**Aim of the task**: Arrange the lines of the entries as a numbered list, starting at the line that contains "The image size" and ending at the last line of the entries. Omit blank lines and leave the pictures out.

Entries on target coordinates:

==*==

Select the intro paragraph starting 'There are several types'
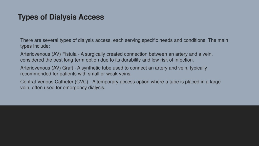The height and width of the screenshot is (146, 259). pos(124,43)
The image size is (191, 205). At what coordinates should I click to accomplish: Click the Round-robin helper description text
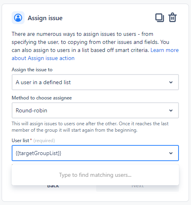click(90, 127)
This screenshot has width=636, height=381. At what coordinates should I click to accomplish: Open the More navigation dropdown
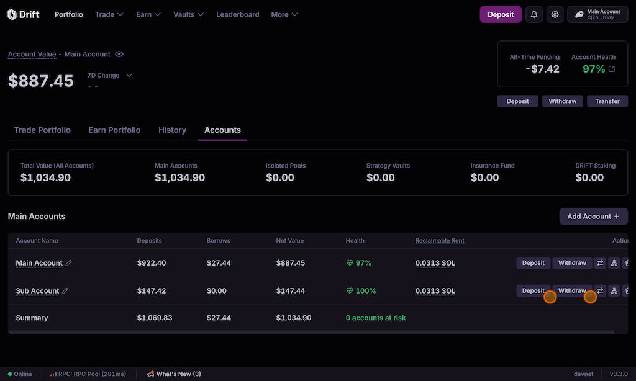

==*==

**Complete answer**:
1. The image size is (191, 205). At what coordinates should I click to accomplish: Click the Round-robin helper description text
2. click(90, 127)
3. This screenshot has width=636, height=381. At what coordinates should I click to accomplish: Open the More navigation dropdown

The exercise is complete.